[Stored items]
---------------

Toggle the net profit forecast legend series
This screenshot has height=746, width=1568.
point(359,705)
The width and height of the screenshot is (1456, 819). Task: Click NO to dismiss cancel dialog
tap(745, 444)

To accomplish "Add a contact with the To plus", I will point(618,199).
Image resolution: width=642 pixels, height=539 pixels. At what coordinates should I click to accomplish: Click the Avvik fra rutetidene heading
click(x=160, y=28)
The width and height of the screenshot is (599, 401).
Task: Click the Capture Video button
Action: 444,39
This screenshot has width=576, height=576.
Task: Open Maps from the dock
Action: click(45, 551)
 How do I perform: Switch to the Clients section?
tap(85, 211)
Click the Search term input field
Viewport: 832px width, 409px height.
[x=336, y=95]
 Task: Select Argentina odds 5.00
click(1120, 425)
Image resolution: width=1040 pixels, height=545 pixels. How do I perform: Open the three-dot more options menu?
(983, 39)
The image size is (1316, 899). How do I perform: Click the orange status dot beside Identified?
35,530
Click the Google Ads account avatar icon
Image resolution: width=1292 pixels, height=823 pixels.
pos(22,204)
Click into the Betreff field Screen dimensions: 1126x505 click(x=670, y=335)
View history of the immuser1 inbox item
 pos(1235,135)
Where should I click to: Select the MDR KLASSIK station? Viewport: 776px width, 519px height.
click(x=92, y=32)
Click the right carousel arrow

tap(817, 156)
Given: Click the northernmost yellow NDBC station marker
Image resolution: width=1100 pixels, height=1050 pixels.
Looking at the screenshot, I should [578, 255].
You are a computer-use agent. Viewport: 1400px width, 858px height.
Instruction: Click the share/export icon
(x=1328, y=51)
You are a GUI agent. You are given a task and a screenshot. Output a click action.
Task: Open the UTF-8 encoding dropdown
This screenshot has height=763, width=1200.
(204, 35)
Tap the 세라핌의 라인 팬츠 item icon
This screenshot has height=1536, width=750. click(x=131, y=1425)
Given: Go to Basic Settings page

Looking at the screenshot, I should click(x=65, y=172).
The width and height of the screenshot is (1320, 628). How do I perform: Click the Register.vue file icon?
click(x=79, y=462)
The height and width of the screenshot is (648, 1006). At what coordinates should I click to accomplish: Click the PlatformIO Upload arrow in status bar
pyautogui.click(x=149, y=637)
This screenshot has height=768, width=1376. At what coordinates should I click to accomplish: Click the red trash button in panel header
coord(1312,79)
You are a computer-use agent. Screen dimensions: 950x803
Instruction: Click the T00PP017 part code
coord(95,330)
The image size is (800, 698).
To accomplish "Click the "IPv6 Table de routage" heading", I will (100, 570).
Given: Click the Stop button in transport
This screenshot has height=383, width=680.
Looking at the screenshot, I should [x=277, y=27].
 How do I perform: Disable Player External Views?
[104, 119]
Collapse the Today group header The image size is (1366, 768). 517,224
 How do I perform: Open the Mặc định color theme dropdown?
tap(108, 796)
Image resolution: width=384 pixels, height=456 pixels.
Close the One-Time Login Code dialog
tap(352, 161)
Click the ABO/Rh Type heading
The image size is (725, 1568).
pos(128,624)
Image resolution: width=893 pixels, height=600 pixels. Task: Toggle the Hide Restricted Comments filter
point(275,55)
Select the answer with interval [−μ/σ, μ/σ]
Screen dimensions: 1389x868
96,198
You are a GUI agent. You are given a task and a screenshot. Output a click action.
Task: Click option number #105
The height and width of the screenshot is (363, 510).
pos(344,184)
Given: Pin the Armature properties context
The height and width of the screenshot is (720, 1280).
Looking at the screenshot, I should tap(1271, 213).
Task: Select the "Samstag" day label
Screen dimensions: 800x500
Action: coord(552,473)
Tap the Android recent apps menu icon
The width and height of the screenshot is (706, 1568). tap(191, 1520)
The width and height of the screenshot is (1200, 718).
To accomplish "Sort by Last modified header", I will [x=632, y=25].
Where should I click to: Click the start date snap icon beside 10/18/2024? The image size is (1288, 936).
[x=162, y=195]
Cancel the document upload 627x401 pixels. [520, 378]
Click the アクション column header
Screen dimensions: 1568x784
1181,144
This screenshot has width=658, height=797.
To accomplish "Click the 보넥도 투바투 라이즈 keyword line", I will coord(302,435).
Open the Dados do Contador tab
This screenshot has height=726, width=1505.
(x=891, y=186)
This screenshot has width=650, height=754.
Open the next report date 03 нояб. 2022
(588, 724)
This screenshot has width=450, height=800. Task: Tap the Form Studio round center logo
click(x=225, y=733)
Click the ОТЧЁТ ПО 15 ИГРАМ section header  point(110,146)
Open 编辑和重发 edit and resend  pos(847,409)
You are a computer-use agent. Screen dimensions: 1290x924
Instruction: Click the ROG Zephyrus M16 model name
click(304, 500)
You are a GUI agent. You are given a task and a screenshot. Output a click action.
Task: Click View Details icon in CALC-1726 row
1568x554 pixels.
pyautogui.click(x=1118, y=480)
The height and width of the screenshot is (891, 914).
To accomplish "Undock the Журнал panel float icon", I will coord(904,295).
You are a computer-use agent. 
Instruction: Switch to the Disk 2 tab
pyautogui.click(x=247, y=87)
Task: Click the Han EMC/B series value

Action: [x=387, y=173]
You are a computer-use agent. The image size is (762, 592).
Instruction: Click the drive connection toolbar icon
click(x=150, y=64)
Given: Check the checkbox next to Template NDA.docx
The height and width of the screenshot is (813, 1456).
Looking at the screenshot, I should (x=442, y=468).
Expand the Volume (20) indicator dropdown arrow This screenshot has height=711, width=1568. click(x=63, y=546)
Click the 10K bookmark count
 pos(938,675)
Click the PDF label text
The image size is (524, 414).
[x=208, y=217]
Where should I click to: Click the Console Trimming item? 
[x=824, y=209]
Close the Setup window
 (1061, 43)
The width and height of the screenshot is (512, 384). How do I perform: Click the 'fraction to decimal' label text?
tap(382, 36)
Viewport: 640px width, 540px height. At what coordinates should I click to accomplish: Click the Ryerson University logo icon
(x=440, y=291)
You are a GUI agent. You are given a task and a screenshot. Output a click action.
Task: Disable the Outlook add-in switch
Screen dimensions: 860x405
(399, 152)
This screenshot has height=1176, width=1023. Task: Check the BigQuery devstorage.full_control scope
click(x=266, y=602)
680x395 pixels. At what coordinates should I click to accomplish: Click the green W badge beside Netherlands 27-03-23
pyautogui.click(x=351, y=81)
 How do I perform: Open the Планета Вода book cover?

---------------

* Instructions for the task:
Show every line above where "computer" is found.

* Written solution:
You are a computer-use agent. Viewport: 1400px width, 858px height.
You are a computer-use agent. Screen dimensions: 950x803
You are a computer-use agent. Screen dimensions: 1290x924
You are a computer-use agent. 
You are a computer-use agent. The image size is (762, 592).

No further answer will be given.